Meccanismi del genere rischiano di produrre distorsioni molto pericolose. Un prezzo particolarmente basso, anche se determinato nell’ambito di una singola asta, magari per quantità minime e condizioni straordinarie, può rapidamente trasformarsi in un parametro di riferimento per le successive trattative commerciali, alterando gli equilibri di mercato e riducendo la marginalità dell’industria di trasformazione fino a costringere le imprese a operare in condizioni di sostanziale perdita.
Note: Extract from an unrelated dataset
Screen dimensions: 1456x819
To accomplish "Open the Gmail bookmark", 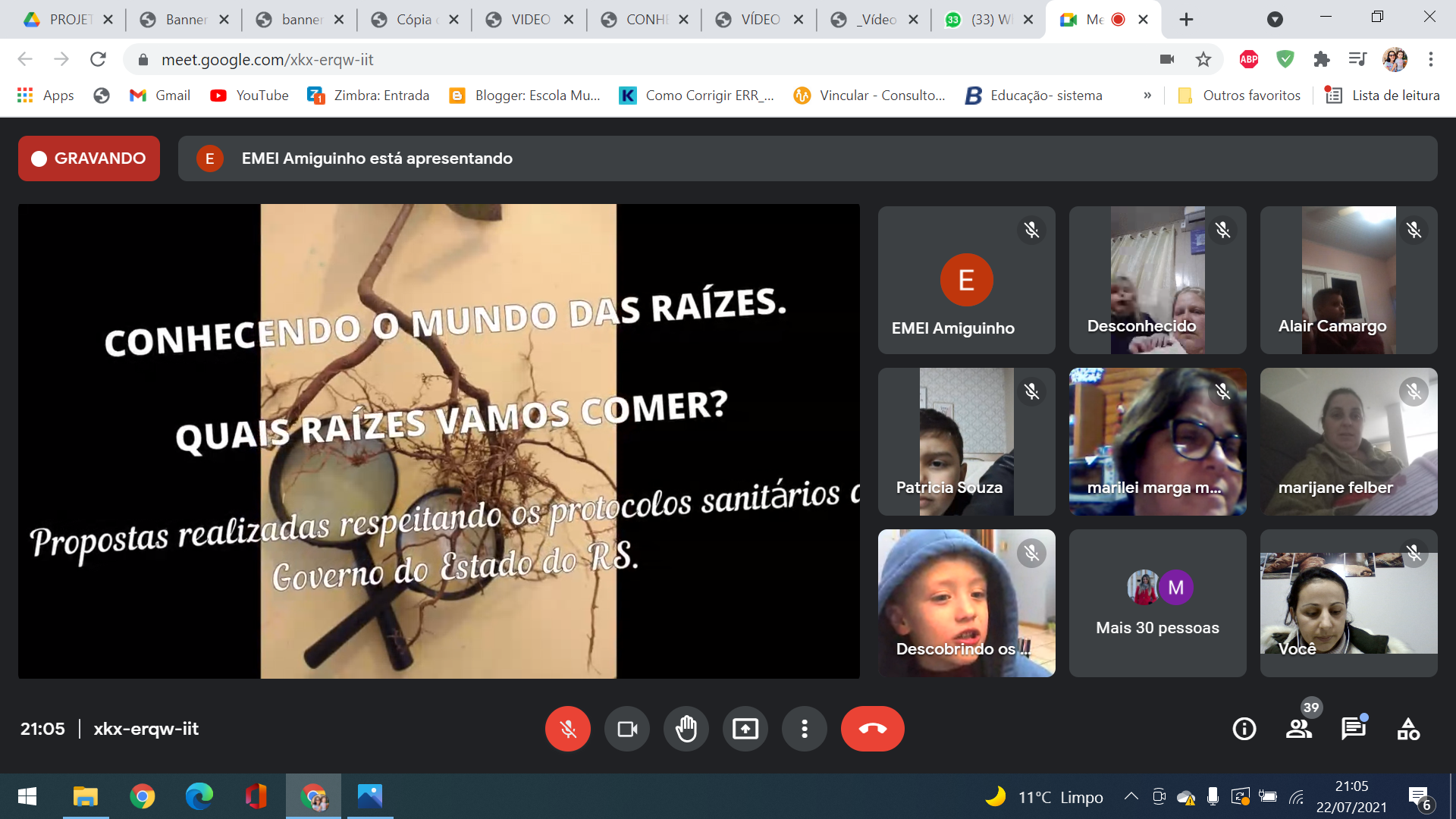I will pos(160,96).
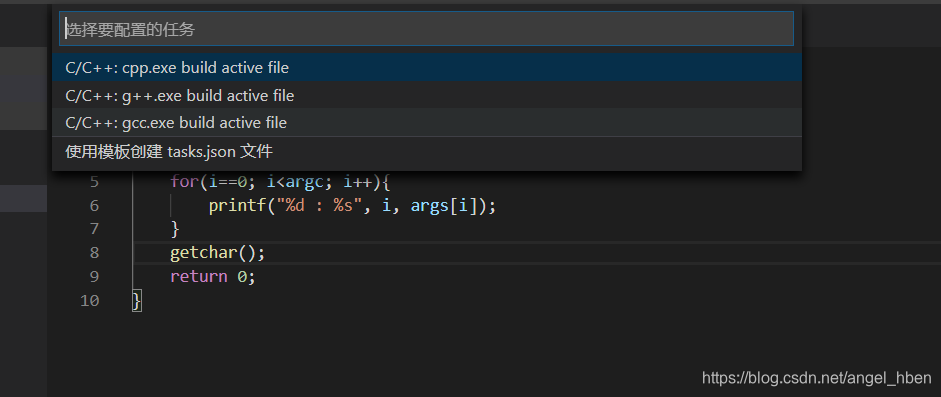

Non è più rinviabile, pertanto, l’introduzione di una disciplina uniforme a livello europeo. In Italia, anche grazie all’interessamento dell’Anicav e alla sensibilità dimostrata nel tempo dai Governi che si sono succeduti, le aste elettroniche al doppio ribasso sono già vietate. L’assenza di un analogo divieto negli altri Paesi dell’Unione, tuttavia, rischia di vanificare le tutele previste dal nostro ordinamento, dal momento che gli effetti di procedure organizzate su scala europea finiscono inevitabilmente per ripercuotersi anche sull’industria italiana.
“Il comparto sta già affrontando fortissime pressioni legate all’aumento esponenziale dei costi di produzione - dichiara Giovanni De Angelis, direttore generale di Anicav - senza voler considerare che l’industria italiana, da sempre, riconosce ai produttori agricoli, un prezzo del pomodoro che è il più alto al mondo. In un contesto tanto delicato, pratiche commerciali basate esclusivamente sulla continua compressione dei prezzi rischiano di stritolare l’intera filiera a partire dall’industria, che rappresenta, al pari del mondo agricolo, l’anello debole della filiera”.